Adam Scott won by one stroke over Graham DeLaet, Justin Rose, Gary Woodland, and Tiger Woods and moved from 11th place to second place in the standings. The top 100 players in the points standings advanced to the Deutsche Bank Championship. This included five players who were outside the top 100 prior to The Barclays: Martin Kaymer (ranked 103rd to 90th), Camilo Villegas (110 to 100), Erik Compton (117 to 94), Greg Chalmers (122 to 93), and Stuart Appleby (123 to 96). Five players started the tournament within the top 100 but ended the tournament outside the top 100, ending their playoff chances: James Driscoll (ranked 93rd to 103rd), Ted Potter Jr. (96 to 105), J. J. Henry (97 to 106), Geoff Ogilvy (99 to 104), and Jeff Overton (100 to 108).

Par 71 course

Deutsche Bank Championship
The Deutsche Bank Championship was played August 30 – September 2. All 100 players eligible to play in the event did so. 76 made the second-round cut at one-under-par, 141.
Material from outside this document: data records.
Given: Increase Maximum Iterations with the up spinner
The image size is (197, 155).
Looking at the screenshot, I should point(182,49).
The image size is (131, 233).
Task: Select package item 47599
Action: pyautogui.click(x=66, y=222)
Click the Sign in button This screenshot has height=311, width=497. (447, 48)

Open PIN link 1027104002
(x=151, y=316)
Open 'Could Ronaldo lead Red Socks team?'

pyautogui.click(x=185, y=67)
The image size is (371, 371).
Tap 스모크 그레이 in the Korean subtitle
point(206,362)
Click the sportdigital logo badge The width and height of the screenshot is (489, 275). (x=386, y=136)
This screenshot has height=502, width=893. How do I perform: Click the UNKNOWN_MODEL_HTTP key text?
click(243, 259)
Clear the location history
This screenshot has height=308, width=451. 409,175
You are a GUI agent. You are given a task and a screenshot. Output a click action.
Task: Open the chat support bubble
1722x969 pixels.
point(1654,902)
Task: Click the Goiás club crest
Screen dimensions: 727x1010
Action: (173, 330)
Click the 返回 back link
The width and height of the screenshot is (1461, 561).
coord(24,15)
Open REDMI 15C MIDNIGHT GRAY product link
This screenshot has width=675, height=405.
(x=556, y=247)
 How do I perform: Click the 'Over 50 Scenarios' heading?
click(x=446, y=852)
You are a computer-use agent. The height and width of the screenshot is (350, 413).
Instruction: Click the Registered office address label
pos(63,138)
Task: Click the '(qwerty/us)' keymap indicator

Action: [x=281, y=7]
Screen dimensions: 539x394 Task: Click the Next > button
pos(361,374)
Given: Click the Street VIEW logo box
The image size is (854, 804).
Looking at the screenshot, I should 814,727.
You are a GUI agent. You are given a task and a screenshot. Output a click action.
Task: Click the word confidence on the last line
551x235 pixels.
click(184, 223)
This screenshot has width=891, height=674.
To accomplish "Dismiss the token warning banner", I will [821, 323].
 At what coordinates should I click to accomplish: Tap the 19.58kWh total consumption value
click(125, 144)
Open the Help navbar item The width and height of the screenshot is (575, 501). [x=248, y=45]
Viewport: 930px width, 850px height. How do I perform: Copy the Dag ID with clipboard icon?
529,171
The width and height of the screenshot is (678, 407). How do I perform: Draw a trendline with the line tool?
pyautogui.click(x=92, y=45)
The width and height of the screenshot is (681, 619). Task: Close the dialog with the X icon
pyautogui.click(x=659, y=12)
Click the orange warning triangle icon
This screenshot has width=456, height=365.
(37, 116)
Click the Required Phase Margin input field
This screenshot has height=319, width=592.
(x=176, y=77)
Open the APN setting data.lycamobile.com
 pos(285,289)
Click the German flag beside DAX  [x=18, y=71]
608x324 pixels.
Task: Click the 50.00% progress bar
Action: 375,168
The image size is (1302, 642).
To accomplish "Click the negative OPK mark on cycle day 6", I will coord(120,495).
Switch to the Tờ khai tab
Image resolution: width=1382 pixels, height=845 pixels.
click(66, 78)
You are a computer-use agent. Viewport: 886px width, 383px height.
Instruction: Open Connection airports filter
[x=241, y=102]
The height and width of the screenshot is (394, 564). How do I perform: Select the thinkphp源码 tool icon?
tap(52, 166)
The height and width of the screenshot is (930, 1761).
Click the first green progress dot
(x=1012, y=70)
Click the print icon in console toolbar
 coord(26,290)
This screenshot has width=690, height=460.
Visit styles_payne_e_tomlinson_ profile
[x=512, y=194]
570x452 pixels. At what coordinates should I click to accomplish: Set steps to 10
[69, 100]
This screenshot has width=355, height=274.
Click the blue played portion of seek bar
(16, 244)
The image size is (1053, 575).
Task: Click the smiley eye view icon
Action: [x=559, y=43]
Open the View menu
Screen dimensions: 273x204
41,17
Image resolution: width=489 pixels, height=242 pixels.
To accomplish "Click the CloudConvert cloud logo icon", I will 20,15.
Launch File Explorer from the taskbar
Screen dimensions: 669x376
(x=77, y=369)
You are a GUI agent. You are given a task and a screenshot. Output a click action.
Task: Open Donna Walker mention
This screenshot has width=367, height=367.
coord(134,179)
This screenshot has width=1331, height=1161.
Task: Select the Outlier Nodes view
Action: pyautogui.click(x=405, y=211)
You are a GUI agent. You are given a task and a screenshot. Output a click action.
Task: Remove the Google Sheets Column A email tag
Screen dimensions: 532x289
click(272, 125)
Henrik Stenson won by two strokes over Steve Stricker and moved into first place in the standings. The top 70 players in the points standings advanced to the BMW Championship. This included seven players who were outside the top 70 prior to the Deutsche Bank Championship: Kevin Stadler (75 to 32), Brian Davis (80 to 49), Ian Poulter (77 to 52), Marc Leishman (76 to 58), Nicholas Thompson (73 to 59), Brendan Steele (89 to 69), and Ernie Els (91 to 70). Seven players started the tournament within the top 70 but ended the tournament outside the top 70, ending their playoff chances: Ryan Palmer (60 to 71), Freddie Jacobson (61 to 72), Martin Laird (63 to 74), David Lingmerth (64 to 75), Kyle Stanley (66 to 77), Cameron Tringale (69 to 79), and Tim Clark (70 to 80).

Par 71 course

BMW Championship
The BMW Championship was played September 12–16, after a one-week break. All 70 players eligible to play in the event did so. There was no cut. The tournament was scheduled to end on September 15 but the final round could not be completed on Sunday due to rain and finished on Monday.

Zach Johnson won by two strokes over Nick Watney. Two players played their way into the Tour Championship: Watney (ranked 34 to ranked 12) and Luke Donald (54 to 29). Two players played their way out of the Tour Championship: Harris English (28 to 31) and Lee Westwood (30 to 41).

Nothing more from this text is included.